For Treasury Indexed Bonds, gross issuance for the year totalled approximately $4 billion. No new maturities were established during the year, but a programme of regular bi‑monthly competitive tenders was completed as planned. The Treasury Indexed Bond market for AGS continued to be dominated by domestic investor interest.

Once again the AOFM continued its programme of regular engagement with the market (both domestically and internationally). It also maintained its established practice of taking account of prevailing market conditions and feedback from financial market contacts about investor demand when selecting the bond lines to issue each week.

Portfolio management and outcomes

Throughout 2014‑15 the AOFM continued with its aim of increasing the average term to maturity (and duration) of the debt portfolio. The weighted average term to maturity of the stock of Treasury Bonds outstanding at the end of the year was 6.5 years, which has been increasing steadily from around 4.8 years at the end of 2009‑10.
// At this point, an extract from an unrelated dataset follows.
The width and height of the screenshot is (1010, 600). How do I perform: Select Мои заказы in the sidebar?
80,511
Once again, sufficient periods of favourable market conditions and steadily growing interest by investors for longer dated AGS combined to allow for the overall portfolio objective to be further progressed. As noted above, this reduces the exposure of the Government to volatility in interest rates (and more specifically delays the impact on debt servicing costs of a future prolonged increase in the cost of borrowing). The issuance of Treasury Bonds with relatively long terms to maturity in a historically low interest rate environment remains a cost‑effective means of achieving this aim. As an example, issuing $1 billion in 20‑year bonds in a particular year avoids the need to issue and re‑issue $4 billion in five‑year bonds over the same period.

Residential mortgage‑backed securities

Although the AOFM has ceased investment in new residential mortgage-backed securities (RMBS), it continues to manage the existing portfolio to maturity.
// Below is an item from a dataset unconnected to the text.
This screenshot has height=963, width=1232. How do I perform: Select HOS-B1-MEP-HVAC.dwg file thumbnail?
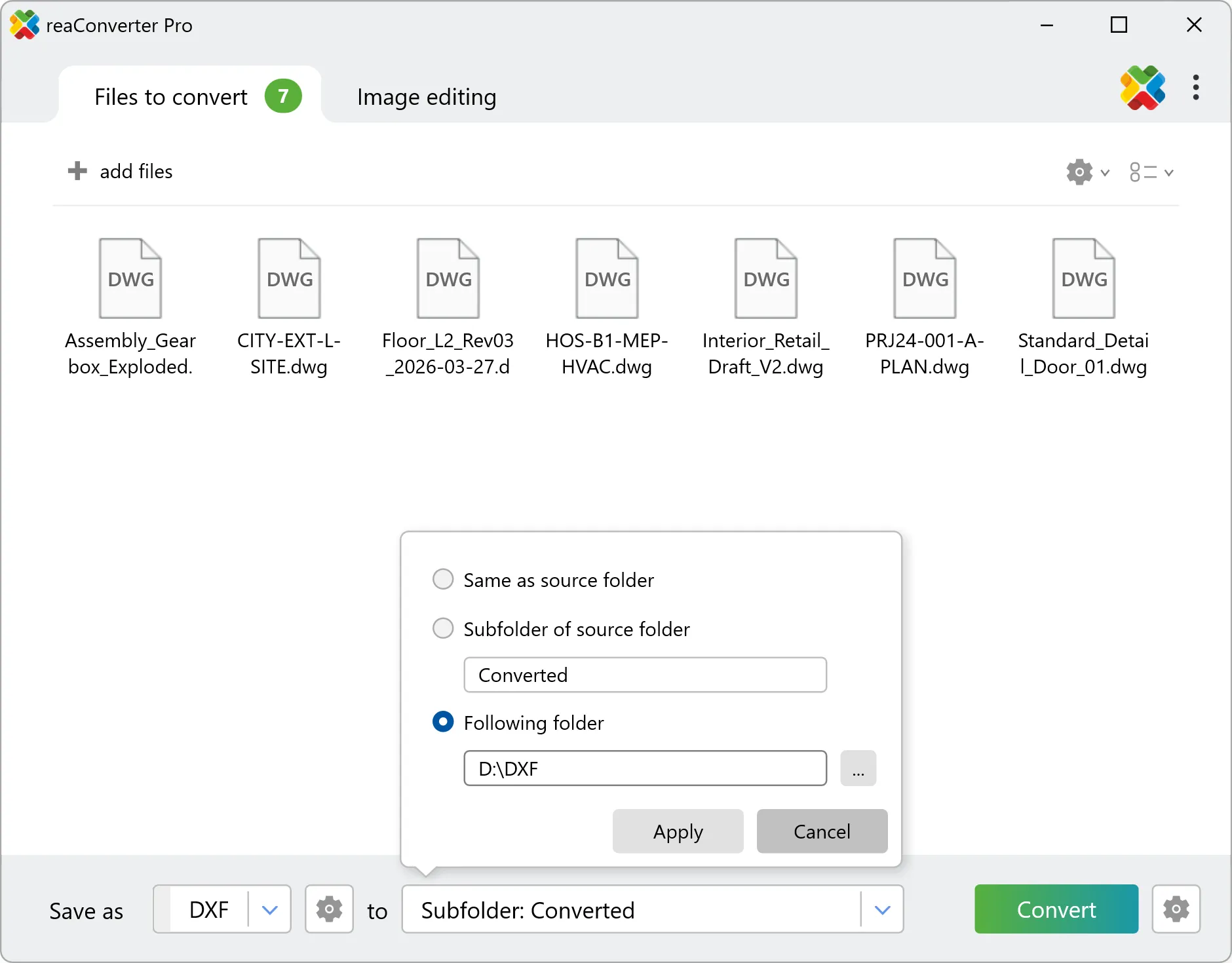606,278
In May 2015 the Treasurer issued a Direction that instructed the AOFM to commence a regular programme of divestment of the remaining RMBS portfolio. A programme of monthly competitive auctions was developed and commenced in late June 2015. The rate at which the divestment programme can be achieved will be dependent on a number of factors. One noticeable factor is investor demand for RMBS via the secondary market as compared with new primary market issuance as it becomes available. Another influencing factor will be credit market conditions generally, which will have an impact on the prices investors are willing to pay for RMBS notes offered at the regular auctions.

Looking ahead

The AOFM remains mindful of the need to consider further AGS market developments. While driven in large part by portfolio management objectives, these considerations will also be influenced by a number of related factors and will cover options for further yield curve extensions and the establishment of new maturities (issuance points) within the existing yield curve structures. Issuing new maturities in support of the three‑year and 10‑year futures market contracts remains a priority, as is further consolidation of a 20‑year benchmark. The establishment of a 20‑year futures contract by the ASX is an important market development which the AOFM views as complementary to its ‘long’ strategic issuance bias. The AOFM will also continue to monitor liquidity and how that may be affected by the outstanding size of individual bond lines; the structure of the market; and further regulatory developments that may impact sovereign bond market liquidity.